5. Exemples concrets (pour mieux comprendre)
Expatriation aux Émirats arabes unis
- Pas de droits de succession locaux
- Assurance-vie luxembourgeoise :
✔️ transmission souvent sans fiscalité - Assurance-vie française :
⚠️ la France peut taxer, selon la lecture fiscale
Expatriation en Suisse
- Fiscalité successorale variable selon les cantons
- Importance de la convention France–Suisse
- Analyse indispensable du contrat et des bénéficiaires
6. Le piège n°1 : la clause bénéficiaire
Chez les expatriés, la clause bénéficiaire est souvent :
- obsolète
- inadaptée au droit local
- ou incompatible avec la réserve héréditaire du pays concerné
👉 Une clause mal rédigée peut entraîner :
- une fiscalité non anticipée
- des conflits entre héritiers
- des blocages juridiques au décès
7. Les erreurs les plus fréquentes des expatriés
- Penser que l’expatriation rend l’assurance-vie « non imposable »

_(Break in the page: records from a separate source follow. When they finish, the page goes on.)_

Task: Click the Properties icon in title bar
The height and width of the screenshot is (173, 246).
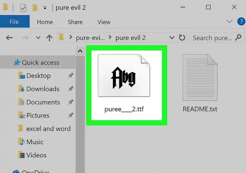Action: (x=23, y=7)
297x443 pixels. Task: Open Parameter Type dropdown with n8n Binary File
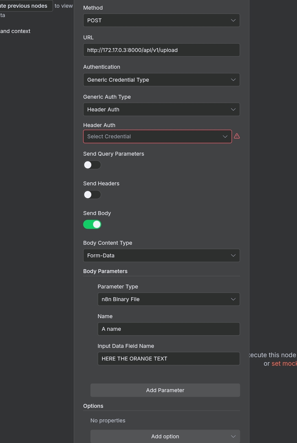[168, 299]
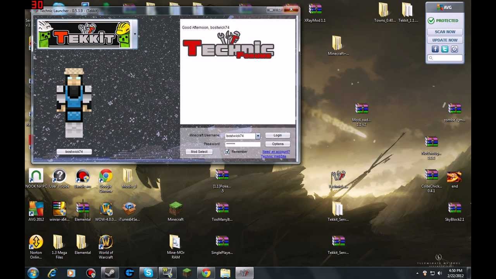Expand the Minecraft Username dropdown
The height and width of the screenshot is (279, 496).
pyautogui.click(x=258, y=136)
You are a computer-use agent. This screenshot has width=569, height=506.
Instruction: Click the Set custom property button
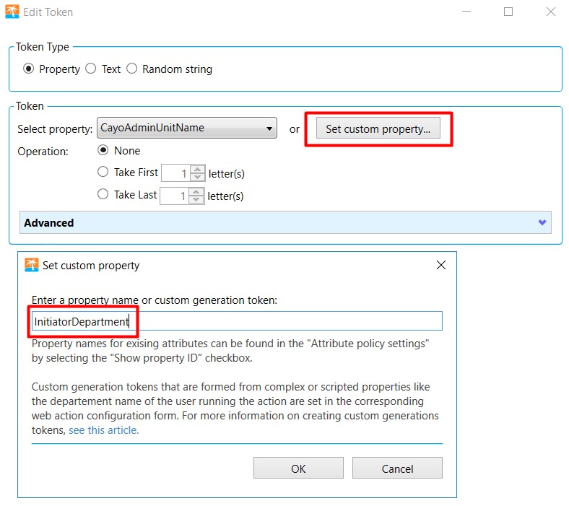tap(378, 128)
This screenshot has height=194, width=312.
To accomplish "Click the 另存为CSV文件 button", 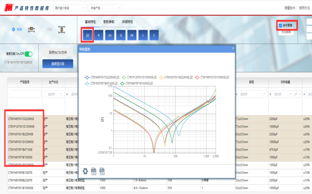I will click(57, 52).
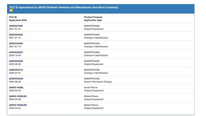Click the Application Date column header

[x=18, y=20]
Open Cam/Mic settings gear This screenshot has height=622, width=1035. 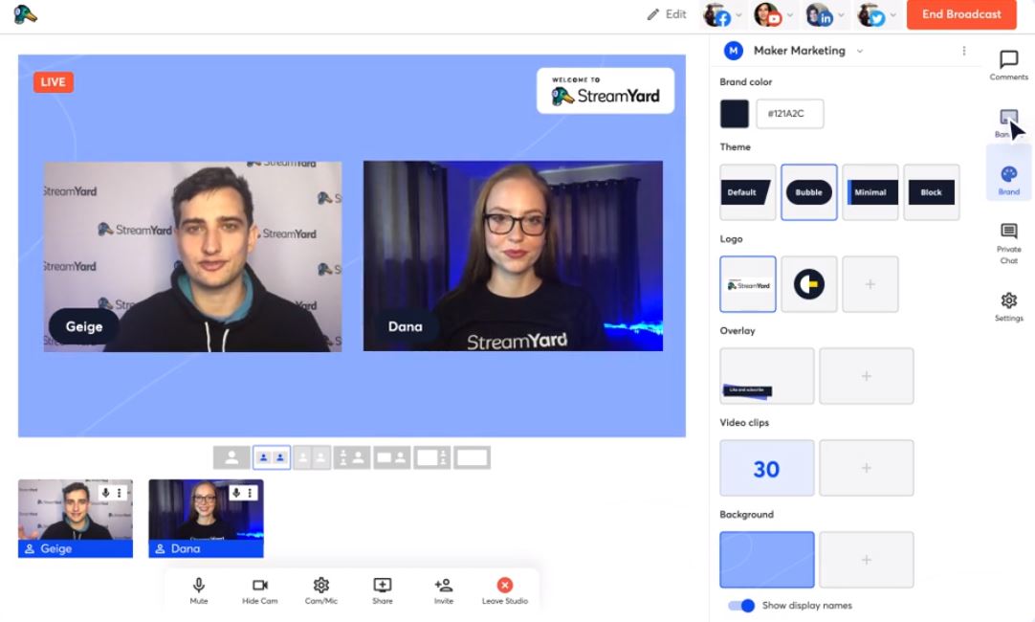point(321,586)
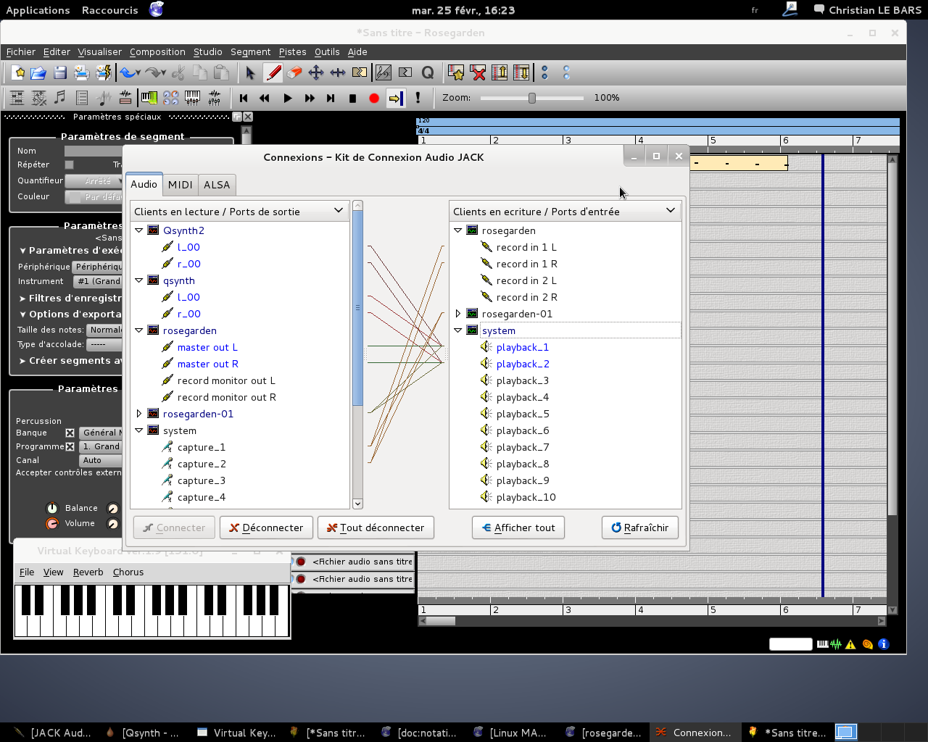
Task: Click the Déconnecter button
Action: (266, 528)
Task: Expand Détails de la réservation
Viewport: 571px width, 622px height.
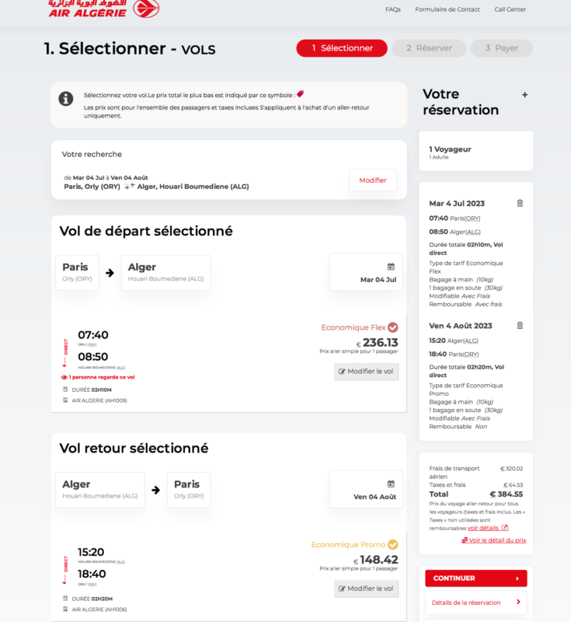Action: pyautogui.click(x=476, y=602)
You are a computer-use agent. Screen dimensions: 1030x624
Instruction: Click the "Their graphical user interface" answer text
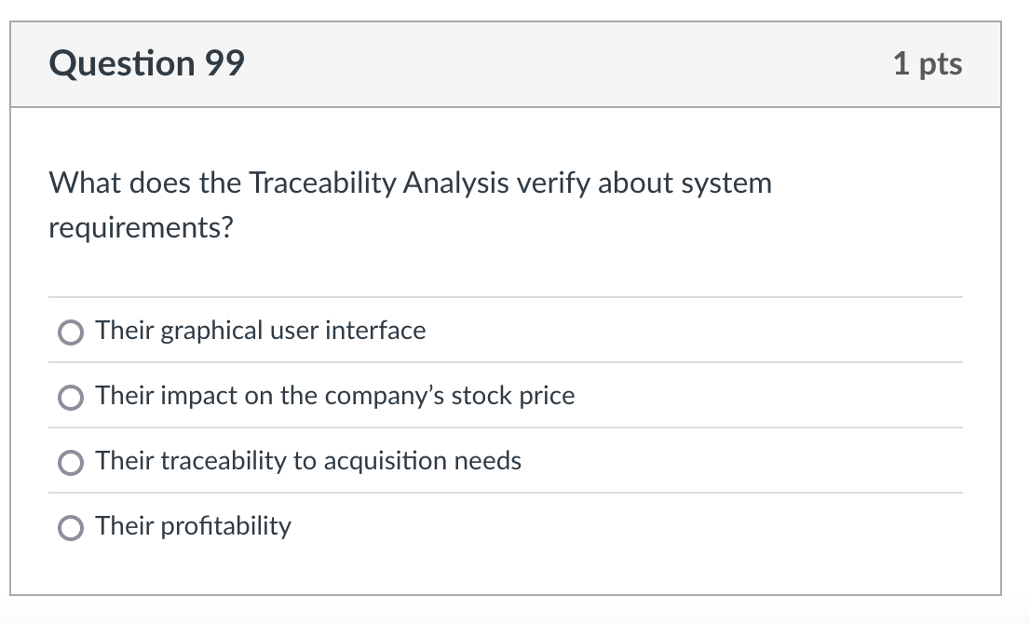point(261,331)
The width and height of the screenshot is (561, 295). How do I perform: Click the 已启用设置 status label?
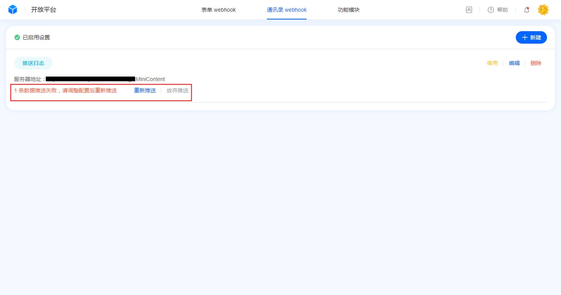click(36, 37)
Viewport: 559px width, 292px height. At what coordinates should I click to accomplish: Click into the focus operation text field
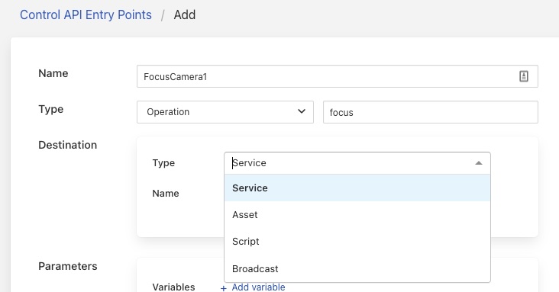click(x=430, y=112)
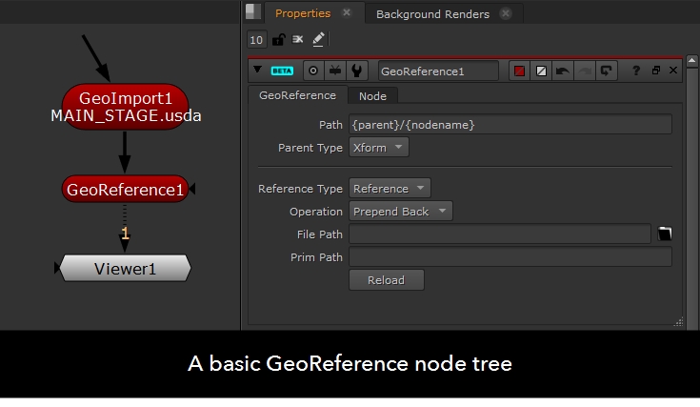Screen dimensions: 700x407
Task: Open the Parent Type dropdown
Action: click(378, 148)
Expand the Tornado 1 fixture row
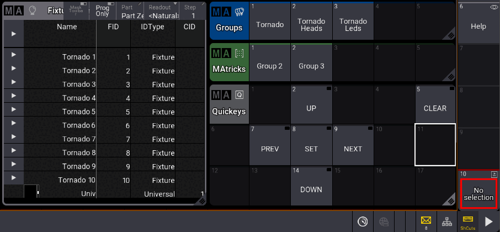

- Conserver un contrat français par habitude
- Ne pas tenir compte du pays de résidence des bénéficiaires
- Ne jamais mettre à jour la clause bénéficiaire
- Ne pas anticiper un retour en France
8. Conclusion : l’assurance-vie reste un excellent outil… à condition d’être adaptée
L’assurance-vie demeure l’un des meilleurs outils de transmission, y compris à l’international.
Mais pour les expatriés, elle doit être pensée comme un outil évolutif, intégré dans une stratégie patrimoniale globale.
👉 Le bon contrat,
👉 la bonne localisation,
👉 la bonne clause bénéficiaire,
👉 au bon moment.
C’est cette cohérence qui permet de sécuriser la transmission et d’éviter les mauvaises surprises.




4 réponses
Bonjour, en effet je suis fiscalisee en rfa.und banque francaise voulait me vendre une assurance vie en vantant les avantages fiscaux dont je ne pourrais pas en profiter…publicite mensongere pour obtenir une commission de vente…
Bonjour,
Comment cela se passe t-il dans mon cas: Français retraité, résident au Brésil, épouse et deux filles ayant la double nationalité (Brésilienne et Française) ?
Je suis résident fiscal au Brésil
On aurait aimé avoir des informations sur la fiscalité de l’assurance vie au luxembourg pour un résident au Portugal.
Article très utile mais pas forcément assez informatif. Je suis française avec des assurances-vie en France (Banques) mais je réside en permanence au Royaume-Uni. Doivent elles être déclarées au fisc britannique. Mes enfants vivent en GB et en Pologne.